ハザードマップ充実化など推進 国交省・複合災害対策会議が提言案
住宅新報 2025年5月20日 号 2面
国土交通省の「能登半島での地震・大雨を踏まえた水害・土砂災害対策検討会」(座長・戸田祐嗣名古屋大学大学院教授)が5月12日に第3回会合を開き、今後の対策のあり方についての「提言案」を提示した。24年1月1日の能登半島地震と、その被災エリアで同年9月に発生した大雨被害を受け、単発の災害と比べ被害が拡大する〝複合災害〟への対策を検討するため、25年1月に設置された有識者会議。

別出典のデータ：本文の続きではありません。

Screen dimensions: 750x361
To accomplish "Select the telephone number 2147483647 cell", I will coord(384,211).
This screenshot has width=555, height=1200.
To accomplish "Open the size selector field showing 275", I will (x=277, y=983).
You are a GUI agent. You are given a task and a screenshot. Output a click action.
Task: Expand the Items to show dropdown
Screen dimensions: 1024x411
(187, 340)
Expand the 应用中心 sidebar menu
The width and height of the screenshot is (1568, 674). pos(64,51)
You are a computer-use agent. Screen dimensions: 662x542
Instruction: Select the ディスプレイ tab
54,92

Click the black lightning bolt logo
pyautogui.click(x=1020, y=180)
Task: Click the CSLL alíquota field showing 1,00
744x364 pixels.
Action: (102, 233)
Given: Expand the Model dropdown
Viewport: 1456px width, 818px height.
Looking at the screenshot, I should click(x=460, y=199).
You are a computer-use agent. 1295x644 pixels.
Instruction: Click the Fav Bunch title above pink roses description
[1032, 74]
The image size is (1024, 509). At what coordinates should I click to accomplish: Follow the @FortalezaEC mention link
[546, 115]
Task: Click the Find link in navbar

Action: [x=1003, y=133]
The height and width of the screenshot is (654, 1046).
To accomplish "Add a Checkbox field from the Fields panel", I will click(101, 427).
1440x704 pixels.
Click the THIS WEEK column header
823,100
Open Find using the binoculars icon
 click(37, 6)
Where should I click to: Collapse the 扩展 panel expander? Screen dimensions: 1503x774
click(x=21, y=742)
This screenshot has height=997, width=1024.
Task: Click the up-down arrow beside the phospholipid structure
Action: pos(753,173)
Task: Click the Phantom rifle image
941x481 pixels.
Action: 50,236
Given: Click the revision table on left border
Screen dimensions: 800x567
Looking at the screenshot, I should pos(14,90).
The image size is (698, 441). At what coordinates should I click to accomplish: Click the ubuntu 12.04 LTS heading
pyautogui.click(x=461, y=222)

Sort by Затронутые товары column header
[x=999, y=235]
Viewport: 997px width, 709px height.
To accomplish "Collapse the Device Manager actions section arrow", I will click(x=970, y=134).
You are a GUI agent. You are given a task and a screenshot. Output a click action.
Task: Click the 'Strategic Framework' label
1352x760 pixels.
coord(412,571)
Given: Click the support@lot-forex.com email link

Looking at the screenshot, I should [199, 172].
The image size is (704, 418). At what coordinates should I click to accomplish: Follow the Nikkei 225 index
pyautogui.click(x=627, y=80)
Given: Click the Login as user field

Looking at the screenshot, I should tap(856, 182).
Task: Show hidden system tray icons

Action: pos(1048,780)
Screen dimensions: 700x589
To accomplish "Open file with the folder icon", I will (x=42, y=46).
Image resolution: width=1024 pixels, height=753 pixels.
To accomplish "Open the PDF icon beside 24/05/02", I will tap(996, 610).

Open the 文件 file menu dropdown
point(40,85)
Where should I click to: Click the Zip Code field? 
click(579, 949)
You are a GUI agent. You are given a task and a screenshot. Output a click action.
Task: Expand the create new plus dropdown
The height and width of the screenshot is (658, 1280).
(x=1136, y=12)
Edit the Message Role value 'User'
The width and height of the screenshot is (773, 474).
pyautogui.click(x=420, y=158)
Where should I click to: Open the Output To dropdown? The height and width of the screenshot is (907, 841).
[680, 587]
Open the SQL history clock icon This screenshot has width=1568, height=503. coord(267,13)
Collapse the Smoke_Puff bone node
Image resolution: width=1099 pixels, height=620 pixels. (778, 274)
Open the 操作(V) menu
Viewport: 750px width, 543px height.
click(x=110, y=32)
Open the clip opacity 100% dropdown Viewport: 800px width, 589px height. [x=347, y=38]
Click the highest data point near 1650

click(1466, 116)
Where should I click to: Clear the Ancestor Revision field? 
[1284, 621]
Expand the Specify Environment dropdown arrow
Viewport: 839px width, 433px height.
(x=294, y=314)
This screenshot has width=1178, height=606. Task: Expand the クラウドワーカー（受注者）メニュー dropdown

同提言案では、能登半島での地震・大雨被害の特徴を踏まえ、「対応すべき課題」として、「エリア全体のリスク」「人員や資機材を投入すべき箇所」の把握困難に伴う被害拡大や、土砂・流木の流出による「河川の氾濫(はんらん)発生」など6項目を挙げている。被害の防止・軽減に向けて、「速やかな検討着手と早期実現を図るべき対策」については、課題の性質を基に、(1)「複合災害の発生に備えるための先発の自然災害発生後の応急対応の強化」と、(2)「土砂・洪水氾濫など土砂、流木の流出への備えの強化」の2分野に分けて記載した。